- Born: Daniel Mullane County Limerick
- Education: Blackrock College, Dublin Catering school
- Occupation: Chef
- Employer: Self-employed
- Known for: Guerrilla Gourmet, The Mustard Seed

= Dan Mullane =

Irish celebrity chef

Daniel Mullane is an Irish celebrity chef, television personality and proprietor of the restaurant, The Mustard Seed in Ballingarry, County Limerick. Himself and his cookery have featured on the RTÉ One television series Guerrilla Gourmet. He has received numerous awards, including Black & White Awards. His cookery has received positive reviews in publications such as the Irish Independent.

== Style ==
Mullane emphasizes "hospitality, generosity and the personal touch". He grows his ingredients in his own vegetable garden. His growings include lemongrass and chillis.

== Early life ==
Mullane is from County Limerick. He attended Blackrock College in Dublin and then catering college after school.

== Career ==
Mullane's restaurant, The Mustard Seed, is located in the Echo Lodge, a Victorian building in Ballingarry, near Adare in County Limerick. Mullane has said he will never open another restaurant.

In February 2008, Mullane featured in the fifth episode of Guerrilla Gourmet, a television series which had six professional chefs attempt to set up their own temporary restaurant in an unusual location. Having boarded in Blackrock College in Dublin, Mullane returned there with his temporary restaurant.

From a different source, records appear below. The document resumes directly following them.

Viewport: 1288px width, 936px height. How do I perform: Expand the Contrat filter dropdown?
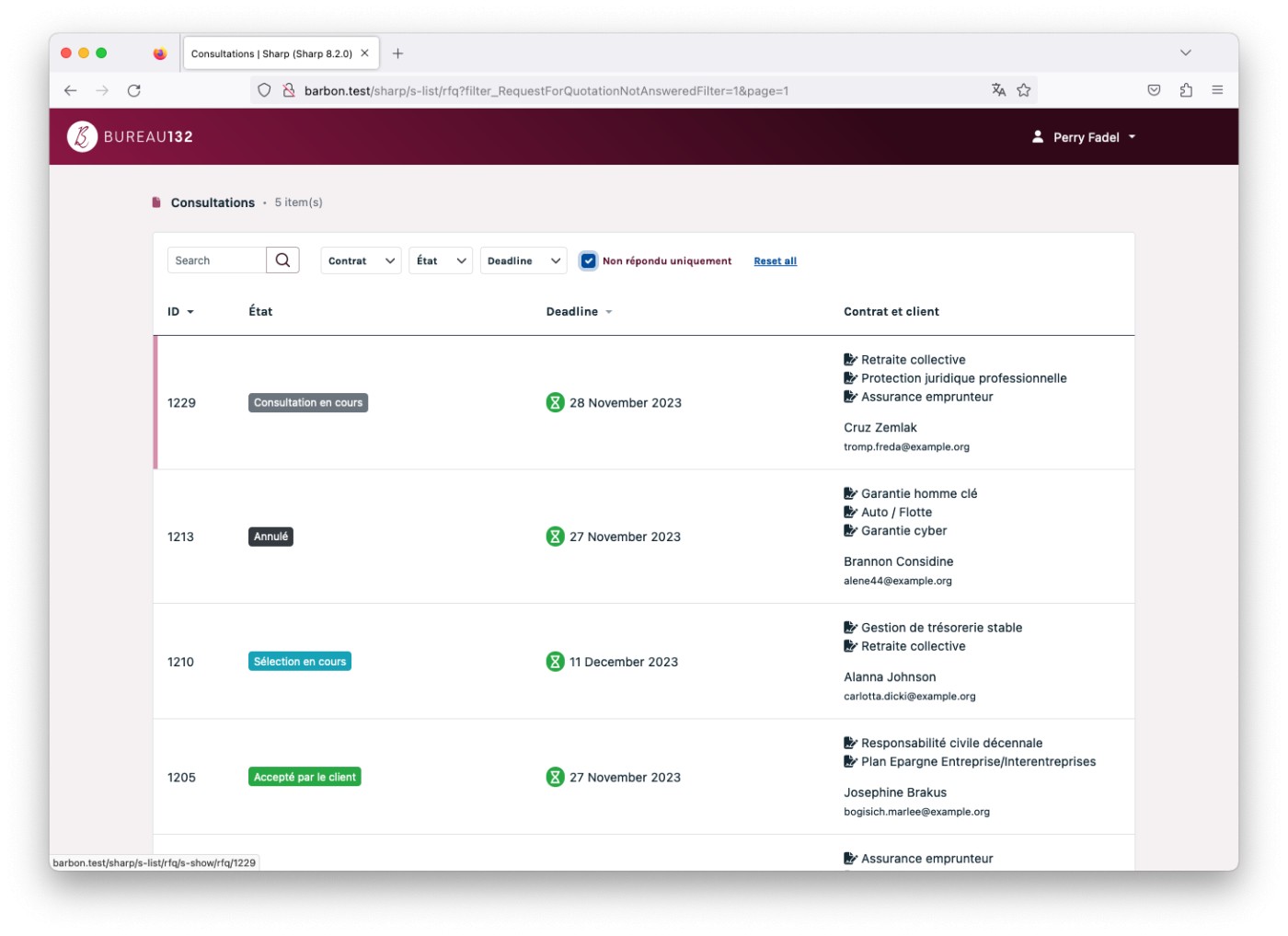point(361,261)
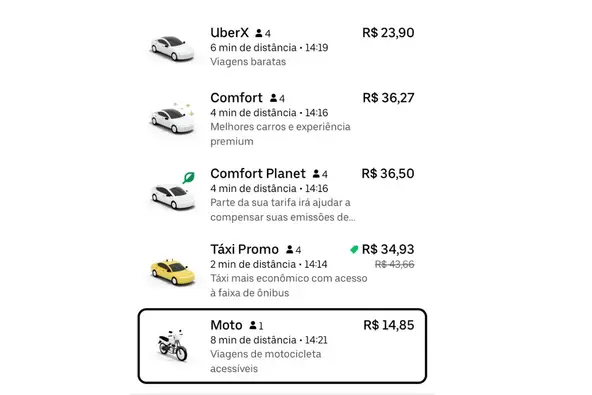Screen dimensions: 592x395
Task: Click the Táxi Promo price R$ 34,93
Action: pyautogui.click(x=388, y=249)
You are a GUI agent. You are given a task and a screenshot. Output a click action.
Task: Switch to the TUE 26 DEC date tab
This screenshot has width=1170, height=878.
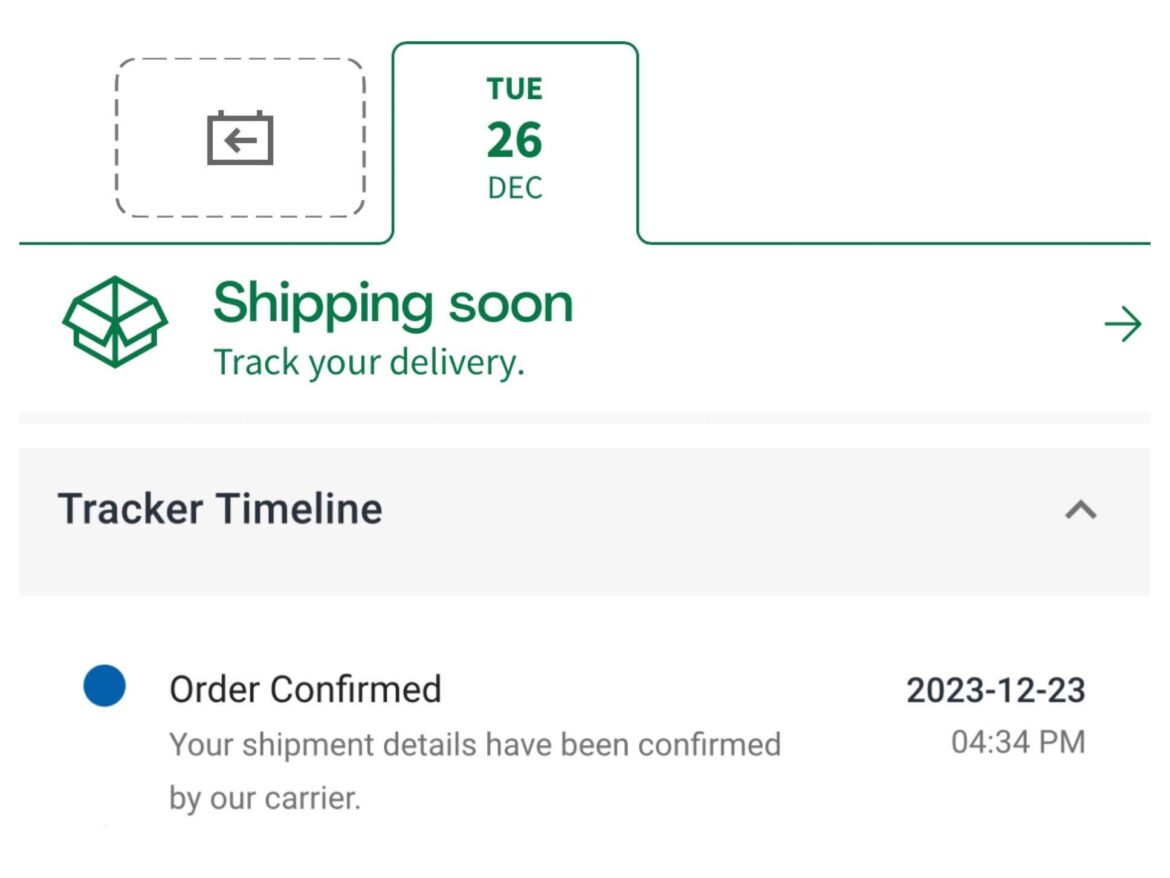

The Mustard Seed has received positive reviews from critics such as The Restaurants Tom Doorley, Georgina Campbell and a mixed review by Pol O Conghaile of the Irish Independent. O Conghaile's review of the restaurant was published on 14 February 2009. He described his experience at the restaurant as mainly positive; he described the dining area as "moody" and the service as "chirpy". O Conghaile wrote negatively about his duck dish, although his Kenmare cold-smoked salmon starter was "delicious" and the best of its type that he had ever eaten.

== Awards ==
Mullane has received Black & White Awards and received the Best Use of Fresh Ingredients Award from Bord Bia in January 2009.